Guest Post: The Real Value in Pursuing Justice is Closure


by Nicole Fritz



Last
month, the Special Court for Sierra Leone convicted former Liberian
president Charles Taylor of crimes against humanity, war crimes and
other violations of humanitarian law. It is the most high-profile
conviction by the court and the ruling for which it is likely to be
known.




It
found him liable not, as the prosecution had charged, on the basis of
command responsibility for the gruesome atrocities committed by the
Revolutionary United Front and other rebel forces in Sierra Leone during
the civil war, or on the basis that he formed a joint enterprise with
the rebels, but because he had aided and abetted their acts and had
helped plan some of the rebel attacks.




For
some observers, this will seem less the resounding condemnation that
all the time, effort and resources deployed by the court should yield.
And yet Taylor will likely live out the rest of his days in prison, and
the many victims of Sierra Leone’s war will now know that the crimes
against them did not go unacknowledged.




International
criminal justice, particularly in an African context, is an easy
target. What dividends does it pay, critics ask. Too expensive, too
time-consuming, too far away, they say.

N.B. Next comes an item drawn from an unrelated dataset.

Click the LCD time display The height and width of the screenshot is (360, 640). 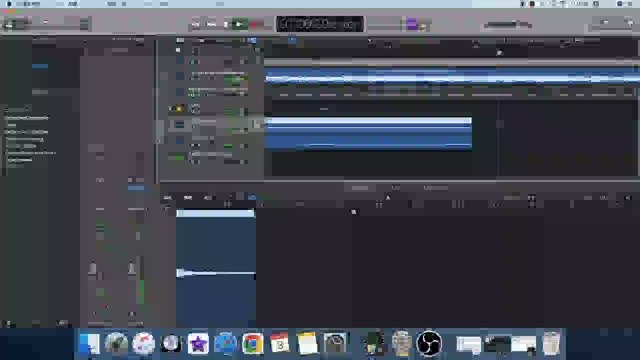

Admittedly, some of these
criticisms are fairly made. It’s hard, for instance, to make the case
that international justice proceedings have any deterrent effect. Does
Syrian President Bashar al-Assad go any softer on anti-regime forces for
fear of a possible International Criminal Court (ICC) indictment? Does
Sudan’s Omar al-Bashir, already the subject of an ICC indictment, make
this impending sanction any part of his calculations against South Sudan
?




But
we appear to ask of international criminal justice proceedings far more
than we ask of any domestic criminal process. Countless studies call
into question the deterrent effect of domestic prosecutions and
punishments without us ever significantly interrogating the value of
these proceedings.




It
is the back story to another international law judgment issued last
month, that perhaps best testifies to the value of proceedings such as
those against Taylor. This case, heard by the European Court of Human
Rights, concerned the Katyn massacre, a Second World War atrocity in
which more than 20000 Polish army officers and other nationals were
executed — the crime hidden by burying their bodies in the Russian
forests of Katyn. The killings were on Joseph Stalin’s orders after the
Soviet invasion of Poland, but the Russians blamed the crime on the
Nazis, going so far as to try to have them prosecuted at Nuremberg. Only
in 1993 did then Russian president Boris Yeltsin acknowledge that
Stalin and the politburo of the Communist Party were responsible for the
deaths.




Descendants
of the victims attempted to initiate investigations and prosecutions
but, in 2004, Russian officials classified most of the volumes gathered
in investigations as "top secret" and classified their decision to
discontinue investigation as "top secret" too, effectively ending the
descendants’ search for accountability.




They
approached the European Court for assistance. The court’s judgment is
of limited value — it concluded that the time between the crimes (in
1940) and the entry into force of Russia’s obligations under the
European Convention (in 1998) meant that it could exercise no
jurisdiction in ordering investigation and prosecution. But it is this
very lapse of time that makes the case so notable.




Seventy-two
years on — several generations gone — the applicants before the court,
including a widow, children and grandchildren, seek official
acknowledgment of the wrong that was done to their families.




Court
judgments tend to be one dimensional, foregrounding the issue at hand.
Still, even if every day of the past 72 years has not been only joyless
grappling with the trauma of Katyn for these descendants, there is no
doubt that it has cast a long shadow over their lives — that their lives
would have been made easier by an acknowledgment of what happened, that
their husbands, fathers and grandfathers had not simply disappeared.




International
criminal justice proceedings will not erase the trauma of international
crimes, but its acknowledgement, its accounting, will go some way to
easing the suffering and memory of those who endured Sierra Leone’s
brutal war — a prospect still sought by many, such as those who, 72
years on, seek reckoning for the massacre of Katyn. 




Its justification lies not in it offering a complete salve, but in offering some.





• Fritz is the director of the Southern Africa Litigation Centre.